Records from a data source
■ ■ ■

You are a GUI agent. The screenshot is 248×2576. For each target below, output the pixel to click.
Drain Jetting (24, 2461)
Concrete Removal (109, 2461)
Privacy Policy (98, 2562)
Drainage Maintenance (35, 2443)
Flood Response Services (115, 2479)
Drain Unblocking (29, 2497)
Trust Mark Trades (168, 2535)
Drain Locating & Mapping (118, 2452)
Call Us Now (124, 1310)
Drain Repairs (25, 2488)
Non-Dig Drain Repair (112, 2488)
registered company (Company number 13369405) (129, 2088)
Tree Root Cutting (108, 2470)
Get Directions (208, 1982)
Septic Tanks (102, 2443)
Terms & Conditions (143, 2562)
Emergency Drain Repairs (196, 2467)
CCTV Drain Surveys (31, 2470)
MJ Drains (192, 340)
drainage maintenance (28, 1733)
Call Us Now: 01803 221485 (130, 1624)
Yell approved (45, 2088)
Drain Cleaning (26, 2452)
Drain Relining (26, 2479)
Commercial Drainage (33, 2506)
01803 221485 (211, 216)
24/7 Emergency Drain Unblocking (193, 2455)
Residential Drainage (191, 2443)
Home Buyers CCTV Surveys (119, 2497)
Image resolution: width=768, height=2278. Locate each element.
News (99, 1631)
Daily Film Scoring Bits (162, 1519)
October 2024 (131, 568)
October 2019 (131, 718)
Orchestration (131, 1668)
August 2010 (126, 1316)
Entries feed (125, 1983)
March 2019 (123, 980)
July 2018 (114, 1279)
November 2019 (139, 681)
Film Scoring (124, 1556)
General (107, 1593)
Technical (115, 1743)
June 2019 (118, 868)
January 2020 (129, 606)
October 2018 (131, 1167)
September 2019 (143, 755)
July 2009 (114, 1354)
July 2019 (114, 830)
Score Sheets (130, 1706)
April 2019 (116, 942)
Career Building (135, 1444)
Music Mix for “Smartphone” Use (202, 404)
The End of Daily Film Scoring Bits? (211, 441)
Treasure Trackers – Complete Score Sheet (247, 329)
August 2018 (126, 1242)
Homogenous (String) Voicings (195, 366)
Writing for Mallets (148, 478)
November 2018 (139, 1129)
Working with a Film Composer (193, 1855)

■ ■ ■

GOAL OF THE EXERCISE » Could you give the records above again, exactly and in full?

EXERCISE RESPONSE »
You are a GUI agent. The screenshot is 248×2576. For each target below, output the pixel to click.
Drain Jetting (24, 2461)
Concrete Removal (109, 2461)
Privacy Policy (98, 2562)
Drainage Maintenance (35, 2443)
Flood Response Services (115, 2479)
Drain Unblocking (29, 2497)
Trust Mark Trades (168, 2535)
Drain Locating & Mapping (118, 2452)
Call Us Now (124, 1310)
Drain Repairs (25, 2488)
Non-Dig Drain Repair (112, 2488)
registered company (Company number 13369405) (129, 2088)
Tree Root Cutting (108, 2470)
Get Directions (208, 1982)
Septic Tanks (102, 2443)
Terms & Conditions (143, 2562)
Emergency Drain Repairs (196, 2467)
CCTV Drain Surveys (31, 2470)
MJ Drains (192, 340)
drainage maintenance (28, 1733)
Call Us Now: 01803 221485 (130, 1624)
Yell approved (45, 2088)
Drain Cleaning (26, 2452)
Drain Relining (26, 2479)
Commercial Drainage (33, 2506)
01803 221485 (211, 216)
24/7 Emergency Drain Unblocking (193, 2455)
Residential Drainage (191, 2443)
Home Buyers CCTV Surveys (119, 2497)
Image resolution: width=768, height=2278. Locate each element.
News (99, 1631)
Daily Film Scoring Bits (162, 1519)
October 2024 (131, 568)
October 2019 (131, 718)
Orchestration (131, 1668)
August 2010 (126, 1316)
Entries feed (125, 1983)
March 2019 (123, 980)
July 2018 (114, 1279)
November 2019 (139, 681)
Film Scoring (124, 1556)
General (107, 1593)
Technical (115, 1743)
June 2019 (118, 868)
January 2020 (129, 606)
October 2018 (131, 1167)
September 2019 (143, 755)
July 2009 (114, 1354)
July 2019 (114, 830)
Score Sheets (130, 1706)
April 2019 (116, 942)
Career Building (135, 1444)
Music Mix for “Smartphone” Use (202, 404)
The End of Daily Film Scoring Bits? (211, 441)
Treasure Trackers – Complete Score Sheet (247, 329)
August 2018 (126, 1242)
Homogenous (String) Voicings (195, 366)
Writing for Mallets (148, 478)
November 2018 (139, 1129)
Working with a Film Composer (193, 1855)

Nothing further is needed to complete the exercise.